Asset-specific, not generic biotech risks

  • Asset-class / staleness: this is a 2004 adenoviral guinea-pig/porcine proof-of-concept still listed Pre-Clinical 22 years later, not a development candidate; it requires a ground-up modern-vector reconstruction, GLP tox and a fresh IND — there is no de-risked program to fund.
  • Vector obsolescence (modality bucket pinned as gene_therapy): the demonstrated work used adenovirus, which gives transient expression and strong immunogenicity and has been largely abandoned for cardiac gene therapy in favor of AAV9; the published efficacy data do not transfer to a modern AAV construct without repeating the preclinical package.
  • Indication/commercial mismatch: the only translatable use is AF ventricular rate control, a non-mortality endpoint dominated by ~$4/month generics (beta-blockers, diltiazem, digoxin) and a definitive AV-node-ablation-plus-pacemaker procedure — a one-time gene therapy has a very narrow refractory niche and weak pricing power; no orphan status applies (AF is a ~10M US-patient population).
  • Mechanism base rate is unfavorable: the closest cardiac Ca2+-handling gene therapy (MYDICAR/CUPID-2) failed Phase 2b on all endpoints despite Breakthrough designation and positive Phase 1/2a data, and Rocket's cardiac AAV RP-A501 is on a 2025 FDA clinical hold after a serious adverse event — cardiac gene-therapy safety/efficacy translation is the dominant risk.
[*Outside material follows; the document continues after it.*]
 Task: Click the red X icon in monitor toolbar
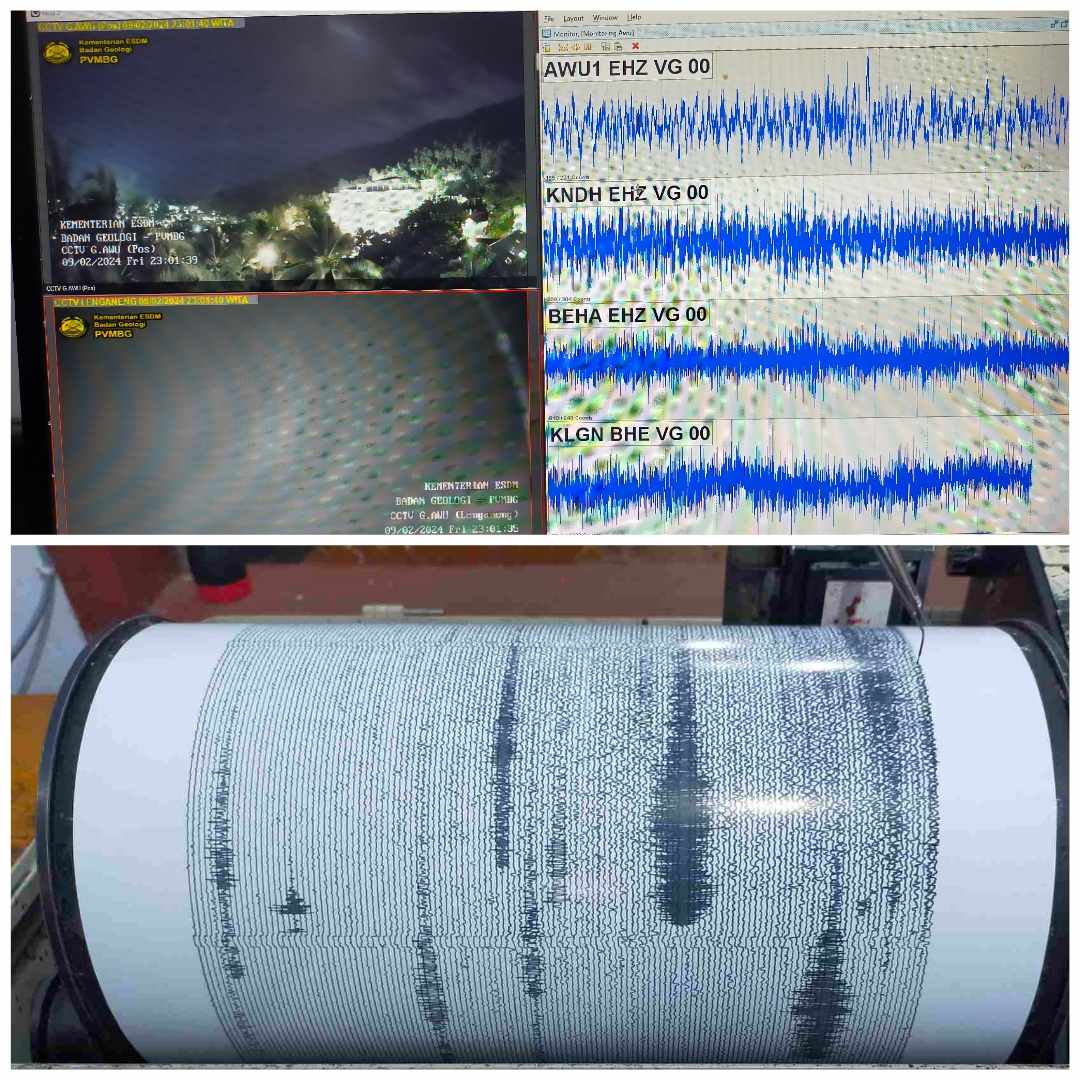coord(635,46)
  • Field has moved past Gem: current AF gene-therapy efforts (Gαi2, KCNH2-G628S, connexin, Rhythm Therapeutics' NOX2-shRNA) use different mechanisms and AAV/electroporation delivery, and none has reached human trials — the Gem rate-control approach is cited only historically, so this IP is competitively and scientifically dated even within its own niche.